Village News

The Lesser-Known Counterpart of Advent – Hope and Doubt

  • Gary Dyck, Blog Coordinator
  • Executive Director, MHV
Mennonite Heritage Village
Nightfall at Mennonite Heritage Village.

Doubts are the ants in the pants of faith. They keep it awake and moving. ~ Frederick Buechner

The four weekly themes of Advent (Christmas) are hope, peace, joy, and love. If we expect to always be filled with those four sentiments and nothing else, we are sure to be let down. This year we look at the mixed emotion for each of these themes. Hopefully it will help support those who are overwhelmed by living up to a high standard and instead appreciate these beautiful themes from the bottom up.

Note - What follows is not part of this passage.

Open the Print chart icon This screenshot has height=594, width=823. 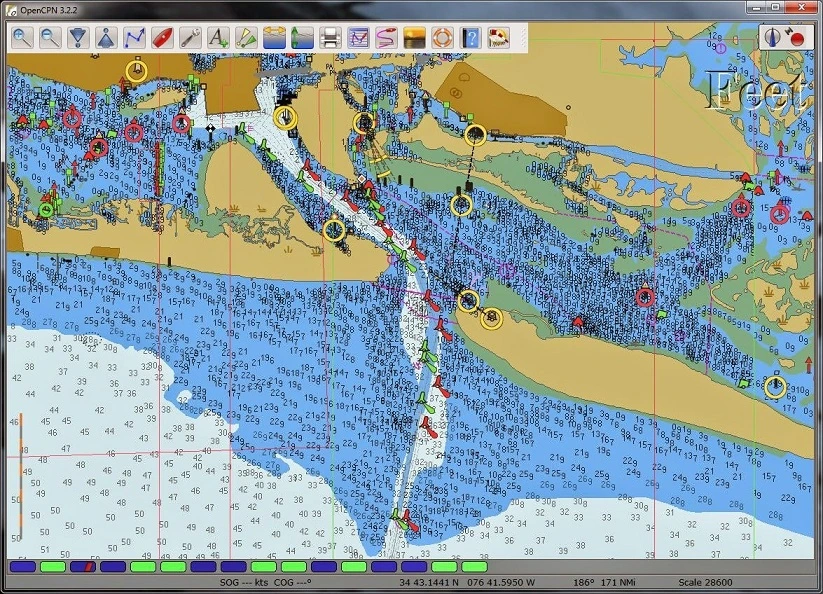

This week looks to hope. U.S. President Franklin D. Roosevelt’s famous quote, “Courage is not the absence of fear, but rather the assessment that something else is more important than fear,” could also be said of the paradox of hope. Hope is not the absence of doubt, but rather the abiding belief that something else is greater than doubt. To have hope doesn’t mean we don’t also have doubt. To truly appreciate hope we also need to feel doubt and let it move us to hope.

It is human to have these darker, more base emotions in us. A faith or hope that forbids all doubt will soon create a community that is unauthentic. People, especially during Christmas, need space to process all their emotions, instead of being expected to be happy all the time. Doubt should not be an obstacle to avoid, but a promising signpost on the journey to greater hope.

In High School my bus ride home was an hour long. Fortunately, my seatmate was an excellent conversationalist and I had much to learn from his guitar playing. How could he play so fast? How did he know all the chords? He answered my questions alright, but it was an unsolicited comment that left me amazed. “What makes a musician special is knowing when not to play,” he said. “If every musician in a band has to be playing at all times it would sound ridiculous.” Since then, my favourite moment of a live song is the pregnant silence between the final note and the rapt applause of the audience. What silence is to music, doubt is to hope. It helps us to appreciate the music when it does arrive.

This Christmas let us take time to feel the fullness of the Advent themes. Before we shout “Merry Christmas” or sing “Joy to the World!” we need melancholic songs like “O Come, O Come Emmanuel.” To contemplate where we are as a people. To cry. And then hope again.